We wanted to study the gene expression on CD34+ve cells for antioxidants SOD2 (superoxide dismutase 2), GPX3 (glutathione peroxidase 3), CAT (catalase) genes. The mean fold change in gene expression of all 3 antioxidants (Sod2, p = 0.22, CAT, p = 0.04, GPX3, p = 0.68) that we studied were increased in canagliflozin group where as in placebo group it is decreased from visit 1 to visit 3 (Fig. 3a–c). The mean gene expression for endothelial markers VEGF-A (p = 0.04), KDR (p = 0.13) and PECAM1 (p = 0.02) had increased significantly in Canagliflozin group from visit 1 to visit 3 (Fig. 4a–c) as compared to placebo group. Since the prominent endothelial gene expression (VEGF) is increased significantly, we were interested to see the expression of endothelial functional genes NOS3(endothelial nitric oxide synthase). Over all there is a trend in increase in NOS3 expression (P = 0.08) in Canagliflozin treated group as compared to placebo group though no statistical significant difference was observed between the groups (Fig. 4d). We also checked the inflammatory markers and we did not see any differences in the inflammatory markers IL6 and TNF-α expression between the groups (data not shown), however the serum IL-6 levels decreased in Canagliflozin treated group as compared to placebo group (Fig. 1f). This is difference is statistically significant from visit 2 to visit 3 (p = 0.0259).

Fig. 3
figure3

The effect of Canagliflozin on CD34+ve cell antioxidants gene expression. Fold change in gene expression of antioxidants SOD2 (a) in CD34+ve cells are increased in Canagliflozin group from visit 1 to 3. However, the same for the placebo group is decreased. Whereas the antioxidants, b Catalase (CAT) and c GPX3 gene expression increased in CD34+ve cells in Canagliflozin group from visit 2 to 3. However, the same for the placebo group is decreased. Overall, all the antioxidant genes showed increased expression going from visit 2 to visit 3, whereas the placebo there was a downward trend with catalase expression reaching statistical difference, overall

Fig. 4
figure4

The effect of Canagliflozin on CD34+ve cell Endothelial markers gene expression. Fold change in gene expression of Endothelial markers a VEGF-A, b KDR and c PECAM and endothelial function marker d NOS3 on CD34+ve cells increased significantly in Canagliflozin group from visit 1 to 3. However, the same for the placebo group is decreased. Gene expression is normalized to 18S

Urine podocyte function marker

Quantification of exosomal proteins in urine samples by western blot

Our recent study using Linagliptin showed protection from renal injury with patients taking Linagliptin for a duration of 12 weeks [44]. However the difference between Linagliptin and placebo was not picked up by urine albumin: creatine ratio but was noted on assessing urinary exosome podocyte markers. We were interested to study the effect of Canagliflozin on podocyte health by quantifying the exosome expression for Nephrin, Wilm’s Tumor (WT-1) and podocalaxyn like protein 1 (PODXL) in urine samples from placebo and Canagliflozin group. These three proteins are specific for podocyte health.

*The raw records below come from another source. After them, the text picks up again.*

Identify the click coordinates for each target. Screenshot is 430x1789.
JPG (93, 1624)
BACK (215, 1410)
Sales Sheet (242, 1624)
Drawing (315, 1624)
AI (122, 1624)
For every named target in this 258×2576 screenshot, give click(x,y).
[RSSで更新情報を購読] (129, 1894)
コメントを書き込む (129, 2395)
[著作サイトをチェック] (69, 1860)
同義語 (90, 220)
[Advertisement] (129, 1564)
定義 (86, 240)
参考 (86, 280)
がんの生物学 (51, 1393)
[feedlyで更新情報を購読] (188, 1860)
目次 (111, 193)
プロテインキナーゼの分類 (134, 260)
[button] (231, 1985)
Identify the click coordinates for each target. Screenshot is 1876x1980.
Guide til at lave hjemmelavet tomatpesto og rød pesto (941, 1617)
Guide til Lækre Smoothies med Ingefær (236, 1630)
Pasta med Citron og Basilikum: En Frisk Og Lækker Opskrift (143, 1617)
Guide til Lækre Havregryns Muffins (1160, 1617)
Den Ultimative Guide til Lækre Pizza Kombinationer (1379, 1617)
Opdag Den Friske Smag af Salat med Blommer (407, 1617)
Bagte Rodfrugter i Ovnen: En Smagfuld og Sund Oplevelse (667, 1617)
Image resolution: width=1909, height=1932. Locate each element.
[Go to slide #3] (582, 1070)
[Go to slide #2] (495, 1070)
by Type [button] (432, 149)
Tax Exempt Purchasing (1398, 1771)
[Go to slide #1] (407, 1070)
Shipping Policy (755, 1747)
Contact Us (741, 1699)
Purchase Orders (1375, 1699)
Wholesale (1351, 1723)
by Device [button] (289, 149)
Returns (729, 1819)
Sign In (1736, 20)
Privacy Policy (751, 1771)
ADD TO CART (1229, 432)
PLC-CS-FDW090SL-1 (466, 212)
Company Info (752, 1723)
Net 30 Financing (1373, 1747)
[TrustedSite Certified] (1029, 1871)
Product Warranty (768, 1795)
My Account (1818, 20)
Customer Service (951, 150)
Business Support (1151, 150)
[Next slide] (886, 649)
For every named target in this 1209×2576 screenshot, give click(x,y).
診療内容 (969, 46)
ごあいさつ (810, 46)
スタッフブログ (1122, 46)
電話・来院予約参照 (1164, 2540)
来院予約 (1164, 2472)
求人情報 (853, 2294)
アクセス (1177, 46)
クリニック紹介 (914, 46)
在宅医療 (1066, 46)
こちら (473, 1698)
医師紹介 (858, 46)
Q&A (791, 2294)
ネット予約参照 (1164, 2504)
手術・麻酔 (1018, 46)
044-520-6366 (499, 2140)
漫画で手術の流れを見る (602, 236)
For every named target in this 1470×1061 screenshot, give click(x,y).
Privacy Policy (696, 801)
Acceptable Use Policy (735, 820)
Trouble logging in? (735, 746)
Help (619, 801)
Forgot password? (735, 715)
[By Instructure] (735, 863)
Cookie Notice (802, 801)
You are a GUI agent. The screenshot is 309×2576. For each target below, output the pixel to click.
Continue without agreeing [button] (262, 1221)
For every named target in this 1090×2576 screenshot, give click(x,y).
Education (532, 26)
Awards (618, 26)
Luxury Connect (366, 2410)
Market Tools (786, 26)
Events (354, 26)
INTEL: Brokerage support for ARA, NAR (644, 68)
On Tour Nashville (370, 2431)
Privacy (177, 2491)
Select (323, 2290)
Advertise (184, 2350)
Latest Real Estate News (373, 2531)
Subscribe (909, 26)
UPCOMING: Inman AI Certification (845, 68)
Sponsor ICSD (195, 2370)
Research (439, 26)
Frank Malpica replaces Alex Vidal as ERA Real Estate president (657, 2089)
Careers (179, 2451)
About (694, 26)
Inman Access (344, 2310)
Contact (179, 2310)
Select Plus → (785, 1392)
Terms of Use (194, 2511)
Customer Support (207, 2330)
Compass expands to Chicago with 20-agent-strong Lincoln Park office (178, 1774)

As described in the methods after isolating exosomes from urine samples of both placebo and canagliflozin group exosomes were identified as CD9 positive. As shown in the Fig. 5, the mean band intensities for the podocyte specific exosomal protein leak of PODXL and Nephrin and WT-1 were decreased from visit 1 to 3 in Canagliflozin group as compared to placebo group. Even though the difference in band intensities between the groups is not significant (taking all visits together) a trend in decrease intensities is observed in Canagliflozin treated group, particularly in visit 2 to visit 3, indicating a late onset protection effect of Canagliflozin. Interestingly, the HbA1c adjusted value for Nephrin in Canagliflozin treated group was statically significant (p = 0.0133).

Fig. 5
figure5

Urinary exosome markers a Wilm’s tumor-1 (WT-1), b Nephrin and c Podocalyxin (PODXL) were identified by Western blot and followed by quantification. A trend in reduced mean band intensities for Urinary exosome markers are observed in Canagliflozin group from visit 1 to visit 3 as compared to placebo group

Discussion

Primary outcome: cellular

Reduction in CD34+ve cells is a consistent observation in people with T2D and this defect may contribute to the development of chronic micro and macrovascular complications. Previous studies demonstrated that SGLT2 inhibitors reduce the risk of cardiovascular events in patients with T2D and high cardiovascular risk [45, 46]. Despite several attempts to explain such striking cardiovascular protection exerted by SGLT2 inhibitors we still have a poor understanding of the potential mechanisms at work. Therefore, in this study we attempted to test whether SGLT2 inhibitor Canagliflozin exert beneficial effects on endothelial progenitor cells which are considered as biomarkers and have a role in the pathogenesis of chronic diabetic complications. We investigated the effect of SGLT2 inhibitor Canagliflozin in addition to metformin and/or Insulin on CD34+ve EPCs and CD34+ve CD184+ve cells as a marker for vascular endothelial function. Our data shows canagliflozin did not increase the endothelial progenitor cells in this short time 16 week study. CD34+ve cells decreased from visit 1 to 2 and then increased to slightly higher by the end of Visit 3 in canagliflozin group. The decrease in EPCs is in parallel with the recent study on effect of SGLT2 inhibitors on EPCs [36]. Even though, CD34+ve cells are not increased, in number, statistically, the expression of CXCR4 and SDF1 (CD184+ve) expression are increased in the CD34+ve cells. This finding is correlated with the increased migratory response to SDF1-α of CD34+ve cells in canagliflozin group (Fig. 2b). It is likely that long term treatment with canagliflozin will increase the function of CD34+ve cells along with good glycemic control [46].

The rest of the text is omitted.